Now, I want to do something different than plaster my face, (however partial to it though I may be), all over the 17th District. I want to talk to the people of the District with complete candor, about Vietnam, foreign policy in general, the problem of the black man and the white man, the poor and the rich, civil liberties, etc. More important, I want to talk about a democracy that involves the fourth branch of the government—the people—on days of the year other than election day.
Is this really “New Politics,” or is it the oldest politics (of a democracy) of all? It is, I think, old politics...forgotten. It has been sacrificed for the expediency in getting elected. It has been deemed old-fashioned in a supposedly sophisticated society that has no time for individual persuasion and individual decision making.
The politician says today elect me because I am a good guy who has attitudes about some generally stated issues. Then, or so the argument goes, after I am elected, I will do all the things I was afraid to say I would do when I was running for office”. My answer to that argument? Well, to put it in the simplest and least obscene way—Bull!!
Now, although the editor, (before reading this article), hinted that I would have other opportunities to ramble on these pages, let me set forth now and per necessity, very cryptically, my “platform”.
I am for withdrawal from Vietnam. More important, I am for a new foreign policy that allows other nations to determine their own destinies free of our interference.
Civil Rights? Certainly I would have voted for the Civil Rights and Voting Rights Acts.
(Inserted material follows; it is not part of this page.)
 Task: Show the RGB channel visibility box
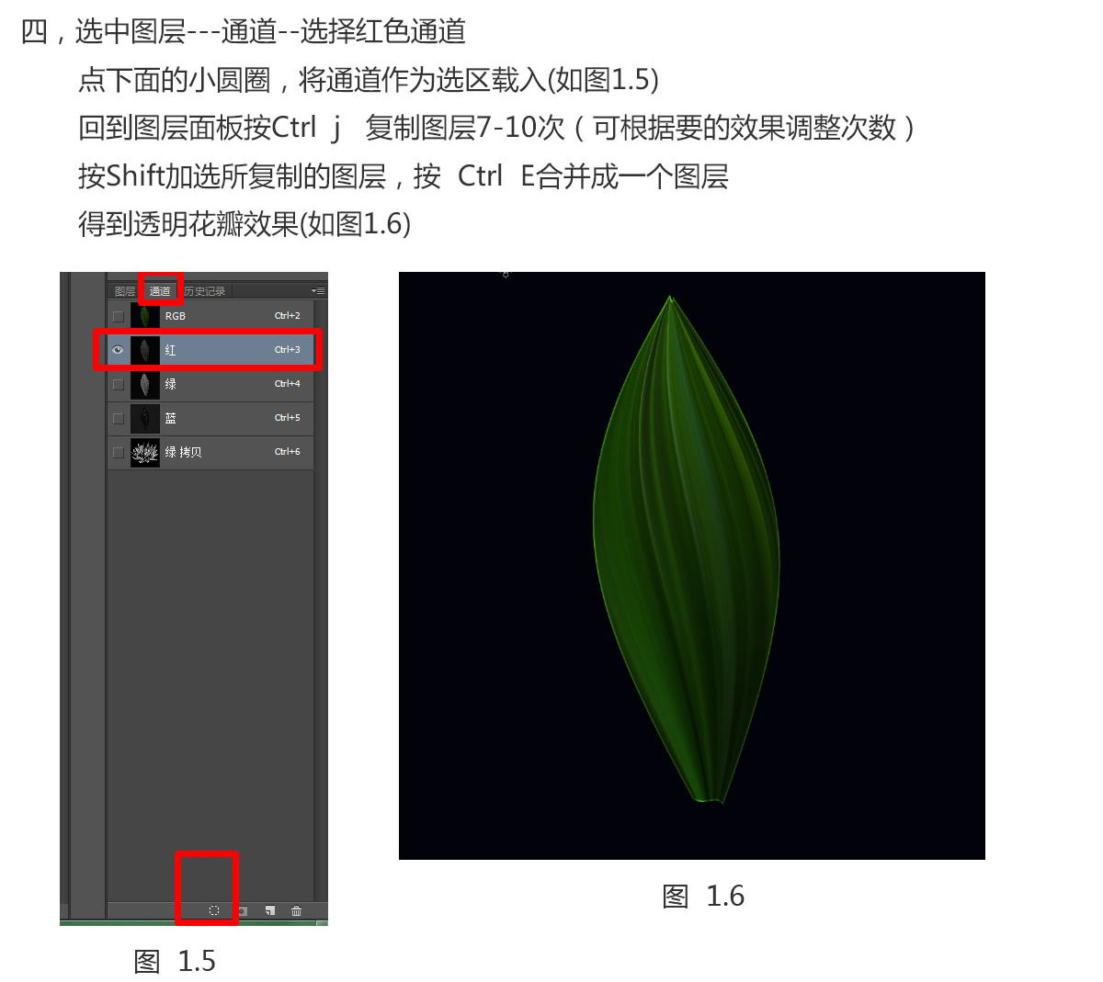pos(118,316)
I would have supported the Mississippi Freedom Democratic Party challenge (I was one of the many attorneys who went to Mississippi to take depositions for it). But more than that I want to see a realignment of power which more justly reflects the right of the black man to participate in the decisions which affect his life.
Civil liberties? Let me just say I would work to abolish HUAC and all other restraints on civil liberties.
A final note—I believe all of these issues are interrelated and if we are really to progress as a nation we must begin to challenge the basic assumptions held by the majority of Americans about the country we live in.